日産自動車とルノーの資本関係見直し交渉は、日産側が特許などの権利保護を求めて交渉が難航していましたが、ここへきて協議の前進が報道されています。
もとはといえば、両社の資本関係は、1999年、経営難に陥った日産をルノーが救済するところから始まりました。現在、ルノーの日産に対する出資比率は43%、一方、日産はルノーに15%出資していますが、フランスの法律により議決権がありません。
日産社内では、資本関係の見直しを求める声があがっていました。
両社は、EVなどの知的財産の取り扱いをめぐって考えの隔たりがありましたが、ルノー側が譲歩する姿勢を見せていると報道されています。なぜなのか。
日産は事業規模でルノーを上回り、ルノーの業績を支えている状態です。加えて、2010年に「日産リーフ」を発売した日産は、世界で初めて量産型EVを発売したEVのトップランナーです。車両だけでなく、バッテリー技術などの技術蓄積もあります。
つまり、EVに賭けるルノーは、日産の技術なくして欧州のEV競争に勝ち抜けない。また、ルノーだけでは研究開発に必要な資金をまかないきれません。
加えて、ルノーは日産にEV新会社への出資を要請しています。日産はEVの技術情報の外部流出を懸念、交渉が難航していましたが、今月に入ってルノーが、日産が保有する特定の知的財産の利用を制限できるという譲歩案を提示し、出資関連の協議も進んだといわれます。
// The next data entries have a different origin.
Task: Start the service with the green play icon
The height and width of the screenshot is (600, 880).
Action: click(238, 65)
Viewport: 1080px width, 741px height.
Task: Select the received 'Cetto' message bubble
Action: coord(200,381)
協議がまとまれば、日産の悲願だった資本関係の不平等な状況に終止符が打たれ、両社は名実ともに対等な関係になります。
ルノーの資本注入がなければ、日産は倒産していたかもしれませんが、ルノー出身のカルロス・ゴーン氏の逮捕、ルノー株15%を保有するフランス政府による日産の経営介入など、負の側面があったことは否定できません。
ゴーンから脱却した日産。すなわち悲願を達成した日産は、むしろこれからが正念場で、文字通り、覚悟が問われます。